> [WORK INSTRUCTIONS]
Return each entry unchanged.
----- SUPPLIED RECORDS -----
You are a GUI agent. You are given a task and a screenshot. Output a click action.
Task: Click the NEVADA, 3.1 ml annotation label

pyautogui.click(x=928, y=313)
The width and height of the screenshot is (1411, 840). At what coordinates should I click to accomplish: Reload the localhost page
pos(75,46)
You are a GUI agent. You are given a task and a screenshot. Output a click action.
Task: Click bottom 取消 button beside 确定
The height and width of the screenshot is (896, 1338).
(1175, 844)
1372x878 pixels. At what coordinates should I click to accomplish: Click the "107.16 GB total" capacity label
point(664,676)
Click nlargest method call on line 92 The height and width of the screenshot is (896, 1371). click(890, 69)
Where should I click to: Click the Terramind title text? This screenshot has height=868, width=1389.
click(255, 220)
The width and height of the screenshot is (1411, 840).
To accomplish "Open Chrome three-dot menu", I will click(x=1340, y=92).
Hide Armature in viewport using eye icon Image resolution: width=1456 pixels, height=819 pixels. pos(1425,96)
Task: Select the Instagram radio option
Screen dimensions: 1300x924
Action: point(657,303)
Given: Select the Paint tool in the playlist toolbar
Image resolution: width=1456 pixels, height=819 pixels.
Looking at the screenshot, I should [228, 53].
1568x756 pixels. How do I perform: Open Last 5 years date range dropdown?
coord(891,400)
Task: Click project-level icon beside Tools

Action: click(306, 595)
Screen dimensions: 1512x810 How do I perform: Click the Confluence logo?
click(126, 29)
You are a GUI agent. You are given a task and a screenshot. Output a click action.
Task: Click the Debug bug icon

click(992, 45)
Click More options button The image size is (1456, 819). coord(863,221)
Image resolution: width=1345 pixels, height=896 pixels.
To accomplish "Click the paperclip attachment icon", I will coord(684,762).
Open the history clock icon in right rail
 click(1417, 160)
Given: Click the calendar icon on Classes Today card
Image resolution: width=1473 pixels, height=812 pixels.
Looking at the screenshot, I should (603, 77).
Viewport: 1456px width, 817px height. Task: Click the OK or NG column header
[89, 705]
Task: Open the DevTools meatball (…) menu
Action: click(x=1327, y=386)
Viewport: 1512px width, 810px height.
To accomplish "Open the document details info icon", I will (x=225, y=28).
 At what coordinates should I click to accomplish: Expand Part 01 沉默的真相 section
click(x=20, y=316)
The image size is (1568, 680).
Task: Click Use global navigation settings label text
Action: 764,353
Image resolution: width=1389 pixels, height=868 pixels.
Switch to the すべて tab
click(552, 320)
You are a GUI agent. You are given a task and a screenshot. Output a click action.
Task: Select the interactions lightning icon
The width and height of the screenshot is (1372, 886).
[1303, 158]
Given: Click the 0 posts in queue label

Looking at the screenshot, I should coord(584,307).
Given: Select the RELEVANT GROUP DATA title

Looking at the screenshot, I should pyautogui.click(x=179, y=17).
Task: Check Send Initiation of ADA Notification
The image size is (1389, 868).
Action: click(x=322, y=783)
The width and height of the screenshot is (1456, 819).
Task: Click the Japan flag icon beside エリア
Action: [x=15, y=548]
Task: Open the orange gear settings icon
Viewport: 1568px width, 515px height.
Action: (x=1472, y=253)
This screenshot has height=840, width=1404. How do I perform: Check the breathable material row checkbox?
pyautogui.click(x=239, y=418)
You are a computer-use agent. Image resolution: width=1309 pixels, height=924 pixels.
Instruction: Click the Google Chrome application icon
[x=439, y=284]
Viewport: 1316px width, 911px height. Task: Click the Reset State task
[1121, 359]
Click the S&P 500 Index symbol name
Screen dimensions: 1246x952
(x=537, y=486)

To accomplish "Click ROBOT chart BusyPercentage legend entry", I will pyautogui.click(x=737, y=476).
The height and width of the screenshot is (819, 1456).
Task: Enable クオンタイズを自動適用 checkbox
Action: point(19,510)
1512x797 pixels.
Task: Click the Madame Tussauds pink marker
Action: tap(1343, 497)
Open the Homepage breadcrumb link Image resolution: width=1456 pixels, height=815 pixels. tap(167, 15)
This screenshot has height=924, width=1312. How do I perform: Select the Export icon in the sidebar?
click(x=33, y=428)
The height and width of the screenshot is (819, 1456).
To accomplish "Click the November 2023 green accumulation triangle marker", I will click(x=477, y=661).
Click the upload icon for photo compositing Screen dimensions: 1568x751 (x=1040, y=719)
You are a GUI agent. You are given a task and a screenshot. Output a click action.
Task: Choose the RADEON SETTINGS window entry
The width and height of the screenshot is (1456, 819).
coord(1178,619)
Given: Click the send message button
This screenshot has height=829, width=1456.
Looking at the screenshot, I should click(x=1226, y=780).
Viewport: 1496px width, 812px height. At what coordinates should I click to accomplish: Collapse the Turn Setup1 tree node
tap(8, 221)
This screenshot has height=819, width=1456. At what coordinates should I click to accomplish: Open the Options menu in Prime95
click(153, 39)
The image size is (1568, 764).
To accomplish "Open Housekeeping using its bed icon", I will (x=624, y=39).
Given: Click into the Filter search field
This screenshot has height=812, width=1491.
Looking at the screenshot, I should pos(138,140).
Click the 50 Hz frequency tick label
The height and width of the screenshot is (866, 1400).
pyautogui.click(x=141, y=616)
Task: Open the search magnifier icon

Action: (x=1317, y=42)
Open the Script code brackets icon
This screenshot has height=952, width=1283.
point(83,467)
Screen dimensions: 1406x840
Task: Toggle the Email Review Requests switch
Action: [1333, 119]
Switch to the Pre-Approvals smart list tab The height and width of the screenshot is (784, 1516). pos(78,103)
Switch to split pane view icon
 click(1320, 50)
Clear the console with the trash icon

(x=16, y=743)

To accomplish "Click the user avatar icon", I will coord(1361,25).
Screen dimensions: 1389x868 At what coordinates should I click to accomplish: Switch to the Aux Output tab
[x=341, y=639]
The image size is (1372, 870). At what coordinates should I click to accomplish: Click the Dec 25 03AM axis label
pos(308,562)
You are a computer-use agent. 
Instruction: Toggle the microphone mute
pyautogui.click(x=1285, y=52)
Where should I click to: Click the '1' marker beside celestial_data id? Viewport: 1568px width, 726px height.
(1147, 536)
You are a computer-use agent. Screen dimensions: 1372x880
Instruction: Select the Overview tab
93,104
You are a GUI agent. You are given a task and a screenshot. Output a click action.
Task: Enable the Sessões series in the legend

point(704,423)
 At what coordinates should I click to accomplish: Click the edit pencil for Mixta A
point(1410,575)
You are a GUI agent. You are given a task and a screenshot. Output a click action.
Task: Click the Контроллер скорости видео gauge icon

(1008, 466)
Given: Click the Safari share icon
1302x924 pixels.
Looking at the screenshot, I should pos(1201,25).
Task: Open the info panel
-----
> [REPLY TO THE EXERCISE]
You are a GUI agent. You are given a task and a screenshot. Output a click action.
Task: Click the NEVADA, 3.1 ml annotation label

pyautogui.click(x=928, y=313)
The width and height of the screenshot is (1411, 840). At what coordinates should I click to accomplish: Reload the localhost page
pos(75,46)
You are a GUI agent. You are given a task and a screenshot. Output a click action.
Task: Click bottom 取消 button beside 确定
The height and width of the screenshot is (896, 1338).
(1175, 844)
1372x878 pixels. At what coordinates should I click to accomplish: Click the "107.16 GB total" capacity label
point(664,676)
Click nlargest method call on line 92 The height and width of the screenshot is (896, 1371). click(890, 69)
Where should I click to: Click the Terramind title text? This screenshot has height=868, width=1389.
click(255, 220)
The width and height of the screenshot is (1411, 840).
To accomplish "Open Chrome three-dot menu", I will click(x=1340, y=92).
Hide Armature in viewport using eye icon Image resolution: width=1456 pixels, height=819 pixels. pos(1425,96)
Task: Select the Instagram radio option
Screen dimensions: 1300x924
Action: point(657,303)
Given: Select the Paint tool in the playlist toolbar
Image resolution: width=1456 pixels, height=819 pixels.
Looking at the screenshot, I should [228, 53].
1568x756 pixels. How do I perform: Open Last 5 years date range dropdown?
coord(891,400)
Task: Click project-level icon beside Tools

Action: click(306, 595)
Screen dimensions: 1512x810 How do I perform: Click the Confluence logo?
click(126, 29)
You are a GUI agent. You are given a task and a screenshot. Output a click action.
Task: Click the Debug bug icon

click(992, 45)
Click More options button The image size is (1456, 819). coord(863,221)
Image resolution: width=1345 pixels, height=896 pixels.
To accomplish "Click the paperclip attachment icon", I will coord(684,762).
Open the history clock icon in right rail
 click(1417, 160)
Given: Click the calendar icon on Classes Today card
Image resolution: width=1473 pixels, height=812 pixels.
Looking at the screenshot, I should (603, 77).
Viewport: 1456px width, 817px height. Task: Click the OK or NG column header
[89, 705]
Task: Open the DevTools meatball (…) menu
Action: click(x=1327, y=386)
Viewport: 1512px width, 810px height.
To accomplish "Open the document details info icon", I will (x=225, y=28).
 At what coordinates should I click to accomplish: Expand Part 01 沉默的真相 section
click(x=20, y=316)
The image size is (1568, 680).
Task: Click Use global navigation settings label text
Action: 764,353
Image resolution: width=1389 pixels, height=868 pixels.
Switch to the すべて tab
click(552, 320)
You are a GUI agent. You are given a task and a screenshot. Output a click action.
Task: Select the interactions lightning icon
The width and height of the screenshot is (1372, 886).
[1303, 158]
Given: Click the 0 posts in queue label

Looking at the screenshot, I should coord(584,307).
Given: Select the RELEVANT GROUP DATA title

Looking at the screenshot, I should pyautogui.click(x=179, y=17).
Task: Check Send Initiation of ADA Notification
The image size is (1389, 868).
Action: click(x=322, y=783)
The width and height of the screenshot is (1456, 819).
Task: Click the Japan flag icon beside エリア
Action: [x=15, y=548]
Task: Open the orange gear settings icon
Viewport: 1568px width, 515px height.
Action: (x=1472, y=253)
This screenshot has height=840, width=1404. How do I perform: Check the breathable material row checkbox?
pyautogui.click(x=239, y=418)
You are a computer-use agent. Image resolution: width=1309 pixels, height=924 pixels.
Instruction: Click the Google Chrome application icon
[x=439, y=284]
Viewport: 1316px width, 911px height. Task: Click the Reset State task
[1121, 359]
Click the S&P 500 Index symbol name
Screen dimensions: 1246x952
(x=537, y=486)

To accomplish "Click ROBOT chart BusyPercentage legend entry", I will pyautogui.click(x=737, y=476).
The height and width of the screenshot is (819, 1456).
Task: Enable クオンタイズを自動適用 checkbox
Action: point(19,510)
1512x797 pixels.
Task: Click the Madame Tussauds pink marker
Action: tap(1343, 497)
Open the Homepage breadcrumb link Image resolution: width=1456 pixels, height=815 pixels. tap(167, 15)
This screenshot has height=924, width=1312. How do I perform: Select the Export icon in the sidebar?
click(x=33, y=428)
The height and width of the screenshot is (819, 1456).
To accomplish "Click the November 2023 green accumulation triangle marker", I will click(x=477, y=661).
Click the upload icon for photo compositing Screen dimensions: 1568x751 (x=1040, y=719)
You are a GUI agent. You are given a task and a screenshot. Output a click action.
Task: Choose the RADEON SETTINGS window entry
The width and height of the screenshot is (1456, 819).
coord(1178,619)
Given: Click the send message button
This screenshot has height=829, width=1456.
Looking at the screenshot, I should click(x=1226, y=780).
Viewport: 1496px width, 812px height. At what coordinates should I click to accomplish: Collapse the Turn Setup1 tree node
tap(8, 221)
This screenshot has height=819, width=1456. At what coordinates should I click to accomplish: Open the Options menu in Prime95
click(153, 39)
The image size is (1568, 764).
To accomplish "Open Housekeeping using its bed icon", I will (x=624, y=39).
Given: Click into the Filter search field
This screenshot has height=812, width=1491.
Looking at the screenshot, I should pos(138,140).
Click the 50 Hz frequency tick label
The height and width of the screenshot is (866, 1400).
pyautogui.click(x=141, y=616)
Task: Open the search magnifier icon

Action: (x=1317, y=42)
Open the Script code brackets icon
This screenshot has height=952, width=1283.
point(83,467)
Screen dimensions: 1406x840
Task: Toggle the Email Review Requests switch
Action: [1333, 119]
Switch to the Pre-Approvals smart list tab The height and width of the screenshot is (784, 1516). pos(78,103)
Switch to split pane view icon
 click(1320, 50)
Clear the console with the trash icon

(x=16, y=743)

To accomplish "Click the user avatar icon", I will coord(1361,25).
Screen dimensions: 1389x868 At what coordinates should I click to accomplish: Switch to the Aux Output tab
[x=341, y=639]
The image size is (1372, 870). At what coordinates should I click to accomplish: Click the Dec 25 03AM axis label
pos(308,562)
You are a computer-use agent. 
Instruction: Toggle the microphone mute
pyautogui.click(x=1285, y=52)
Where should I click to: Click the '1' marker beside celestial_data id? Viewport: 1568px width, 726px height.
(1147, 536)
You are a computer-use agent. Screen dimensions: 1372x880
Instruction: Select the Overview tab
93,104
You are a GUI agent. You are given a task and a screenshot. Output a click action.
Task: Enable the Sessões series in the legend

point(704,423)
 At what coordinates should I click to accomplish: Click the edit pencil for Mixta A
point(1410,575)
You are a GUI agent. You are given a task and a screenshot. Output a click action.
Task: Click the Контроллер скорости видео gauge icon

(1008, 466)
Given: Click the Safari share icon
1302x924 pixels.
Looking at the screenshot, I should pos(1201,25).
Task: Open the info panel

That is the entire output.